In an interview airing on "60 Minutes" Sunday night, Pelosi drew headlines for downplaying the influence of Ocasio-Cortez and her House allies. Asked about how she could hold the House together when the Democratic caucus is split between socialists and centrists, Pelosi said of Ocasio-Cortez's group, “That’s like five people.”
Speaking to the broader national audience, she said, “By and large, whatever orientation they came to Congress with, they know that we have to hold the center. That we have to be — go down the mainstream."
This isn't the first time Pelosi has made comments that have lead to headlines about how she's "throwing shade" at Ocasio-Cortez. Earlier this month, Pelosi said "large numbers of votes" were more important than a "large number of Twitter followers." In February, she referred to Ocasio-Cortez's signature Green New Deal initiative as, "The green dream or whatever they call it."
Yet at other times, Pelosi has been trying to exploit the enthusiasm of the young group of freshman members, particularly when targeting a younger, more liberal audience. She emerged as a defender of anti-Semitic Rep. Ilhan Omar, even before the most recent controversy over Sept. 11. She had to, because she knows the power that the resurgent Left wields within her caucus.
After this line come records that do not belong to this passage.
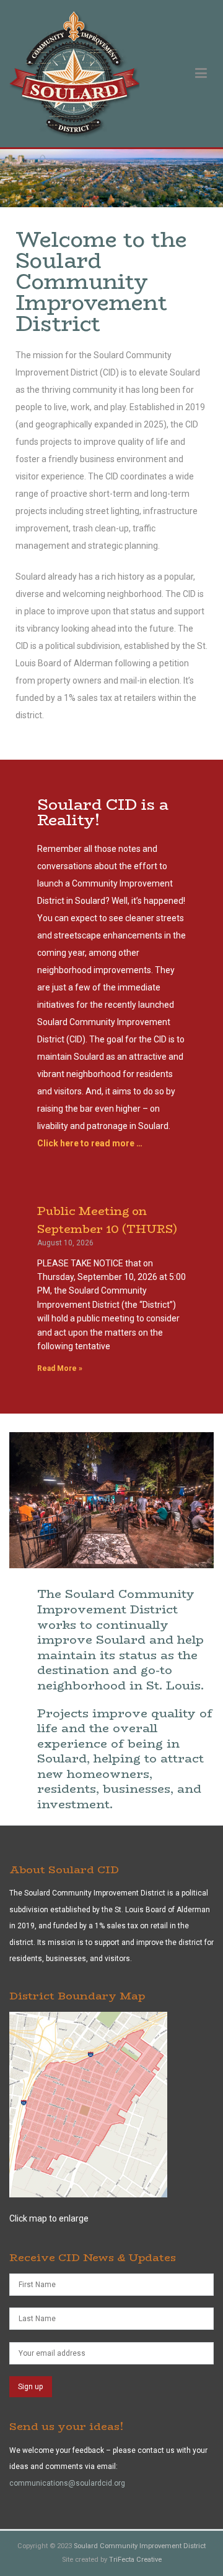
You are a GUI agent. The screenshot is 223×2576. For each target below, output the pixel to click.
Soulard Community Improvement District (140, 2546)
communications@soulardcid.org (67, 2483)
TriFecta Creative (135, 2560)
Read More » (59, 1368)
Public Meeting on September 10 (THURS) (107, 1220)
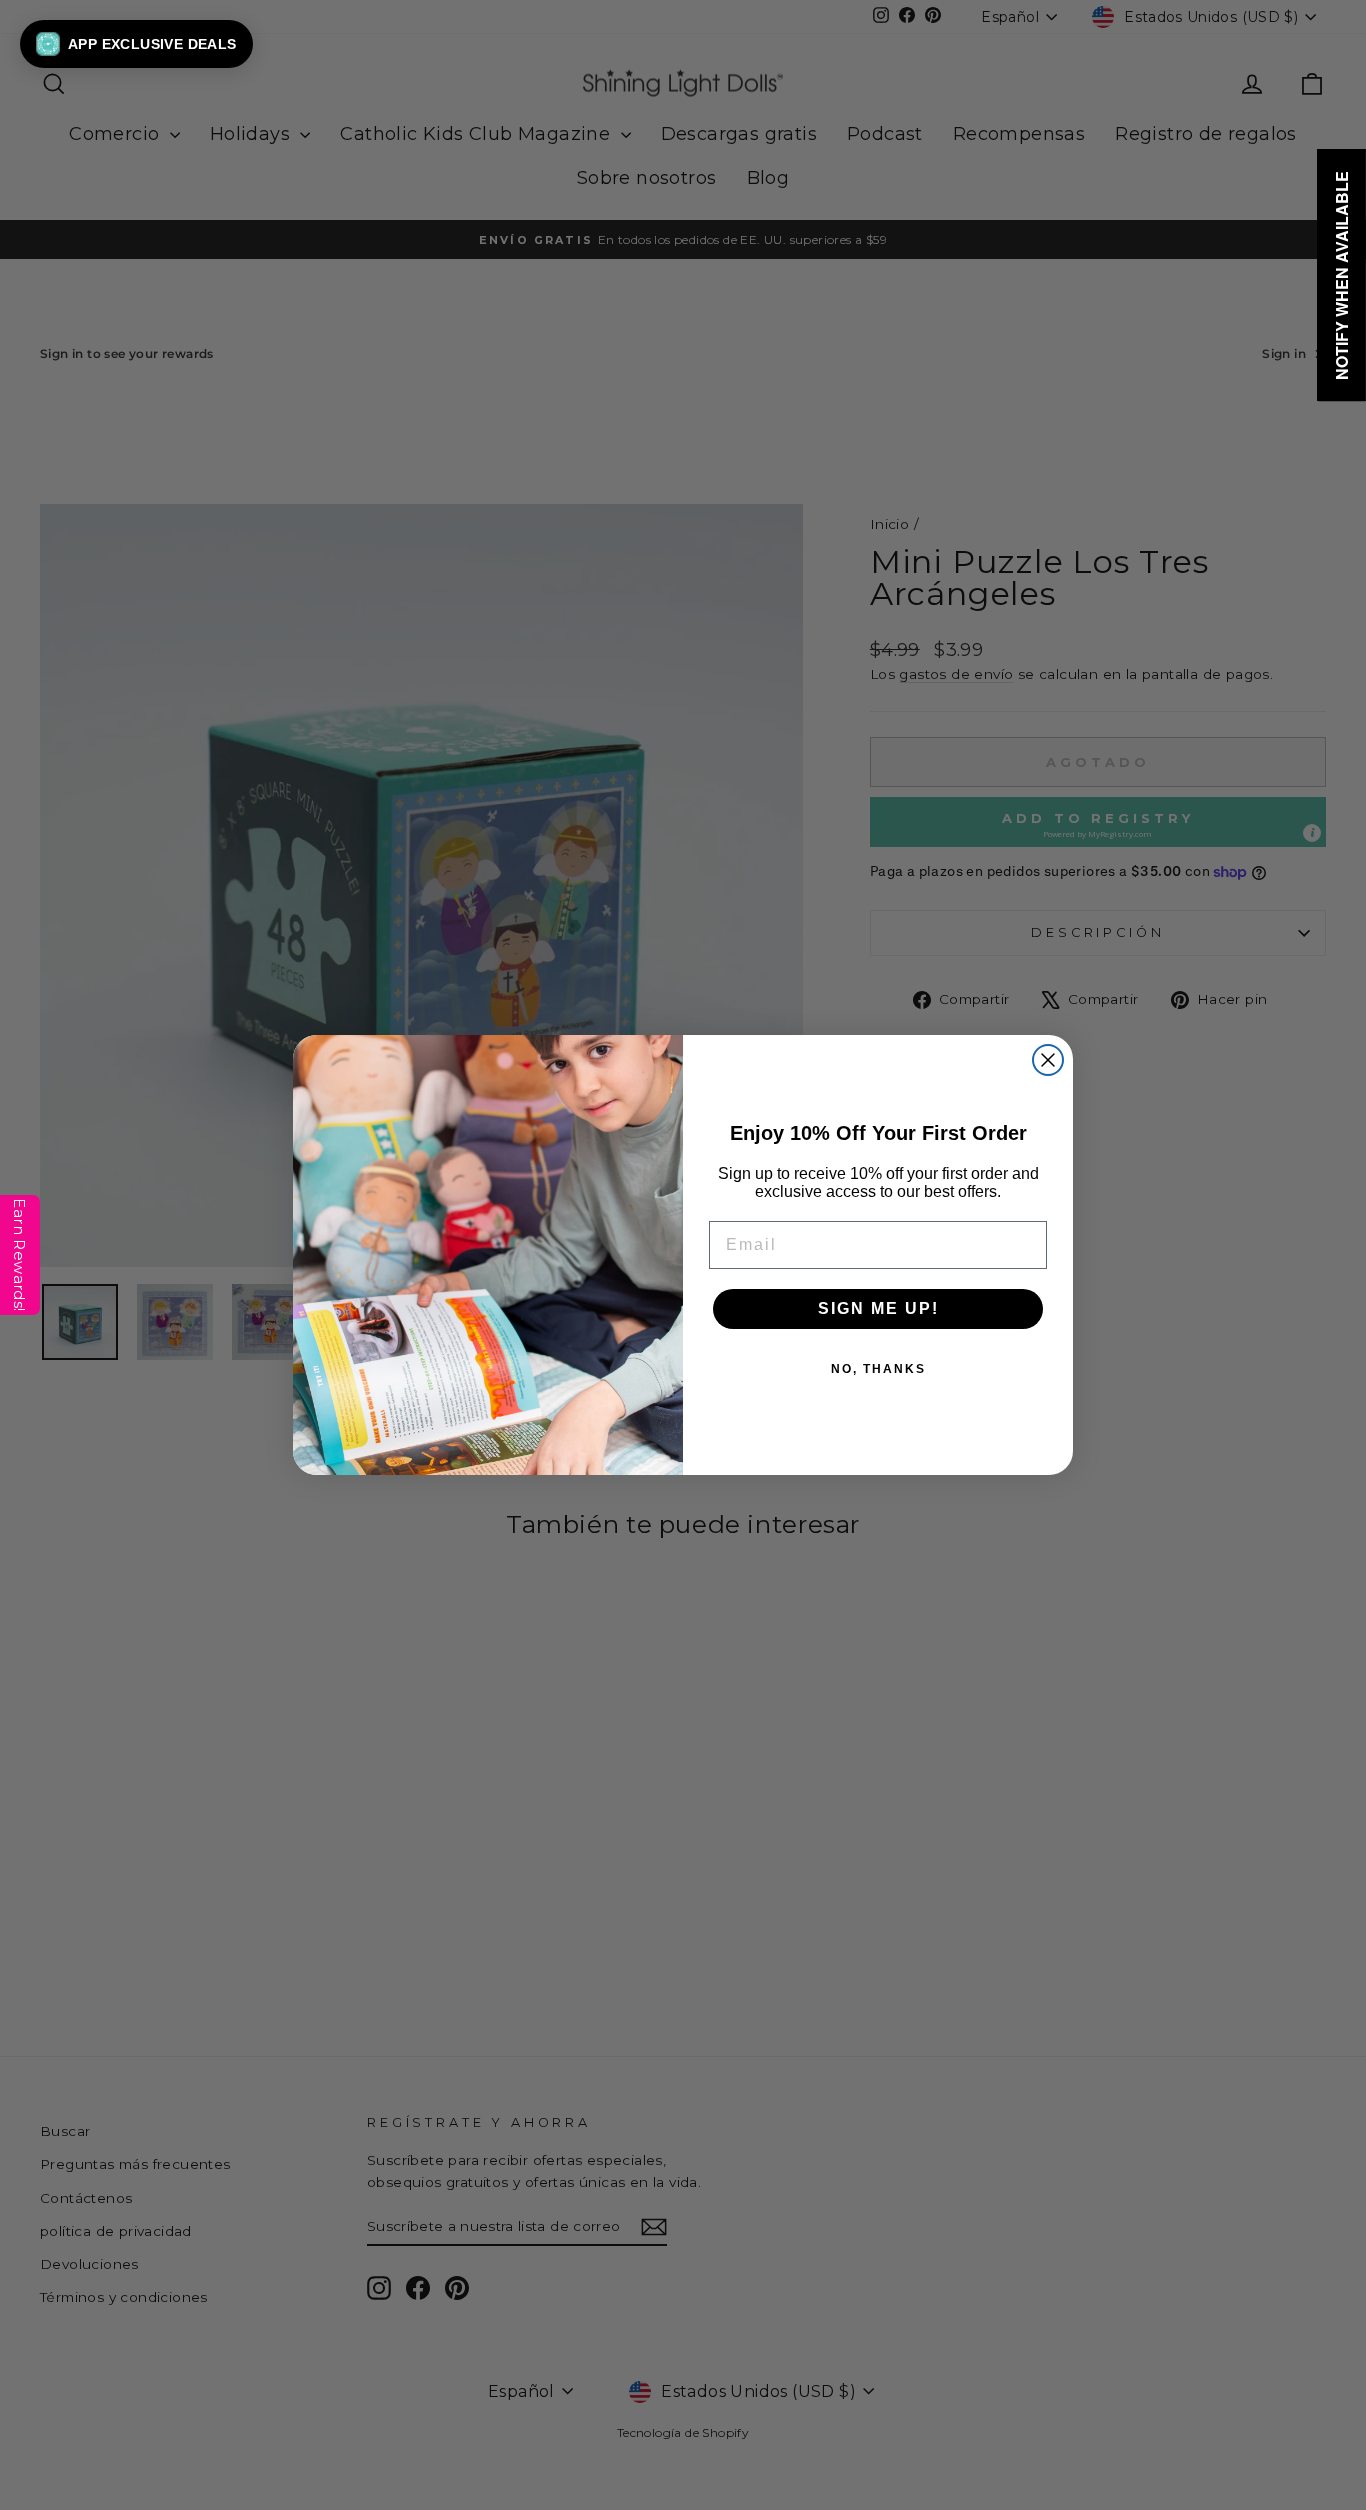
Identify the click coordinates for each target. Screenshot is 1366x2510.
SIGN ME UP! (878, 1308)
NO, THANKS (878, 1369)
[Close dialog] (1048, 1060)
And she also posed on the cover of Rolling Stone with Ocasio-Cortez, Omar, and another freshman liberal Jahana Hayes, D-Conn, and celebrated the cover on Twitter.
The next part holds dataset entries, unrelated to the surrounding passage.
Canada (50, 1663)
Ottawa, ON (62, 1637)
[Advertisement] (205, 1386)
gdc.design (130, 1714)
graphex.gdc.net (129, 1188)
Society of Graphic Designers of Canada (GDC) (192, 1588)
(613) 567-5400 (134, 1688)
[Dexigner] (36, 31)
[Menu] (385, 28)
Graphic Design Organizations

A picture is worth 1,000 words but @aoc, @IlhanMN, @JahanaHayesCT and Nancy on the cover of @RollingStone is worth millions of dreams to women and girls across America.— Nancy Pelosi (@TeamPelosi) March 2, 2019
To them we say: know your power. Know your worth. Have a plan. And be ready. #WomensHistoryMonth pic.twitter.com/tCp84ixRw2
Does Pelosi just make it a habit to pose on the cover of national magazines with random insignificant members of Congress that only represent a small, and not particularly influential, part of the Democratic Party? Of course not. Pelosi is trying to present the Democratic Party as mainstream when speaking to a broader audience, and yet she wants to appease and ride the wave of energy brought along by the young and resurgent Left at the same time.